━━━━━ Text block ━━━━━
Day 27: A Confession

It’s no secret I’ve been struggling for the past 10 days or so. Friday night was particularly tough. Thank you to those of you who helped me get through it by commenting on my facebook post. It was SO HARD, but I did it! That was an amazing feeling.

Yesterday was a great day. We have been having LOTS of problems with our phone reception through Sprint since late spring/early summer. We’ve been with them for 9 or 10 years now and never had problems. This past summer has been awful. I drop calls all the time, and my best friend jokes that she’s not going to call me anymore. I won’t complain too much, because it’s now in the past. Yesterday we switched to Verizon. That’s not the exciting part. Marcus and I both got the iPhone 5c, and I LOVE it!! Marcus would never text before, but he sent me his first text yesterday. Talk about exciting! lol He said he feels like he just went from a Fred Flintstone car to a Maserati!

That wasn’t all as far as technology leaps in our house. We finally bought a wireless router for the house! I know this isn’t all that exciting. Most people are already hooked into technology. But our kids are getting a bit older so we’re forcing ourselves to learn. Pretty soon they will know more than us, and honestly, I’d like to know how all this works so I can keep an eye on them…and teach them how to use their devices correctly. So now we’re set up and will hopefully venture into the world of tablets around Christmas.

After all our shopping was done, we went to Applebee’s for lunch. I had every intention of getting a salad. I know how many calories they are and the ingredients fit into my Healthy 30. It was a bit chilly out, I didn’t bring a coat, and then it started raining. I was wet and cold, and eating a cold salad wasn’t appetizing at all. Their high-calorie but oh-so-delicious quesadilla burger was totally calling to me. So I ordered it, knowing nothing about it was in my plan. And it was amazingly delicious. Even though I didn’t quite make the full 30 days without cheating, I do not regret that meal one bit. It’s like it was exactly what I was craving, and it was satisfied.
━━━━━ Given data ━━━━━
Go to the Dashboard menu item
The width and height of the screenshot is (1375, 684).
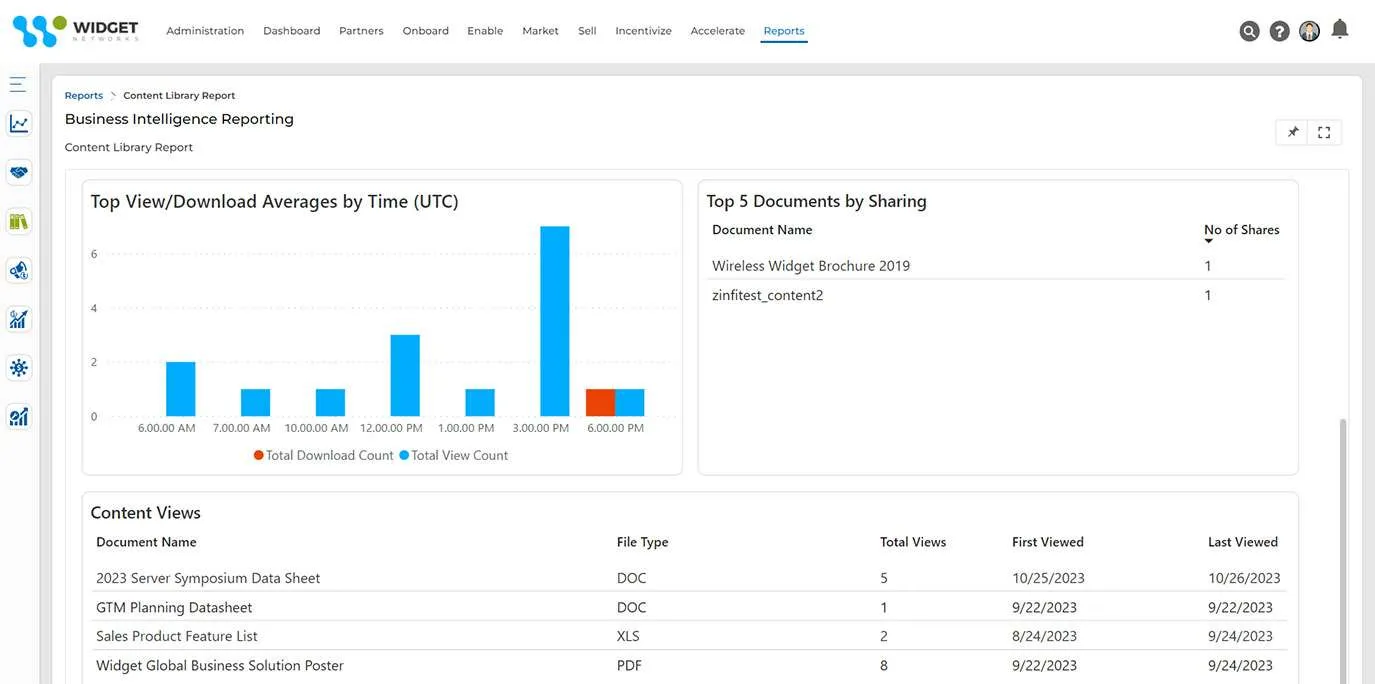tap(291, 31)
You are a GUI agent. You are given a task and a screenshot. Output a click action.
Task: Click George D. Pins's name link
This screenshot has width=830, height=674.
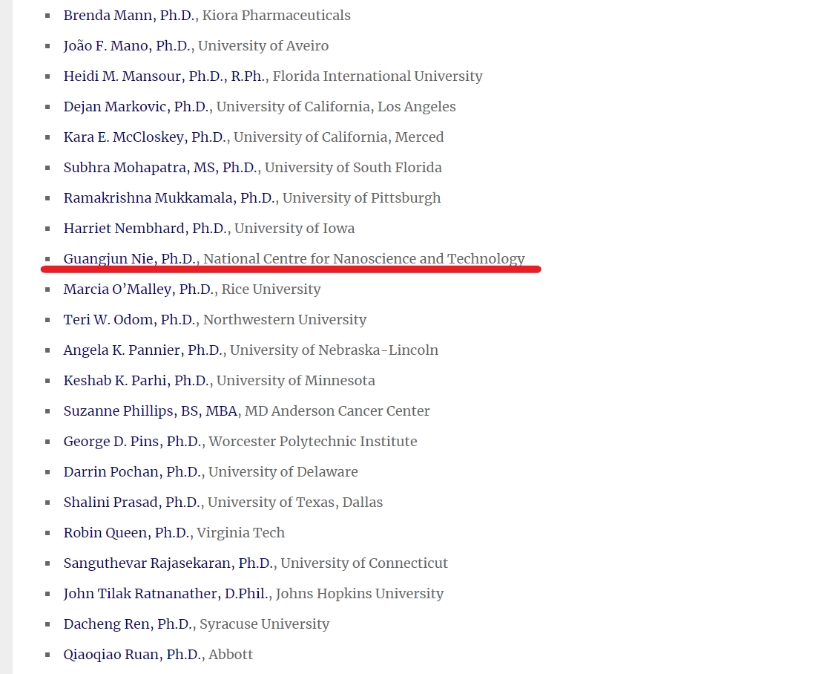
━━━━━
* **Exercise requirements**
1. Using the Day 27 confession post, decide whether each statement agrees with it: (a) the family had been with Sprint for 9 or 10 years, (b) at Applebee's the writer ordered a salad, (c) the household already owns tablets. Answer yes or no for each, quoting the words of the post that settle it.
2. Extend the Day 27 confession post with a few more sentences that pick up after its final line.

* **Solved problems**
1.
(a) Yes: "We’ve been with them for 9 or 10 years now and never had problems."
(b) No: "Their high-calorie but oh-so-delicious quesadilla burger was totally calling to me. So I ordered it, knowing nothing about it was in my plan."
(c) No: "So now we’re set up and will hopefully venture into the world of tablets around Christmas."

2.
The problem was my unhealthy eating didn’t end there. I didn’t totally overeat, not at all. But we had pizza for supper and I also had 2 beers. I don’t regret this either. One weak day is not at all what I was hoping for. But now it’s over and I no longer feel tempted to eat bad. I am totally back on track today, and will finish my challenge strong.

It’s a beautiful, although chilly, day here in Minnesota. Marcus doesn’t want to go to the pumpkin patch today, but we plan to go one of these upcoming weekends. Our sweet corn was planted VERY late and is about ready, so hopefully we can freeze that today. Our tomatoes are finally starting to turn red, and I’m anxious to start canning those too. And I’d like to can applesauce. So much to do and definitely not enough time with my work schedule this time of year.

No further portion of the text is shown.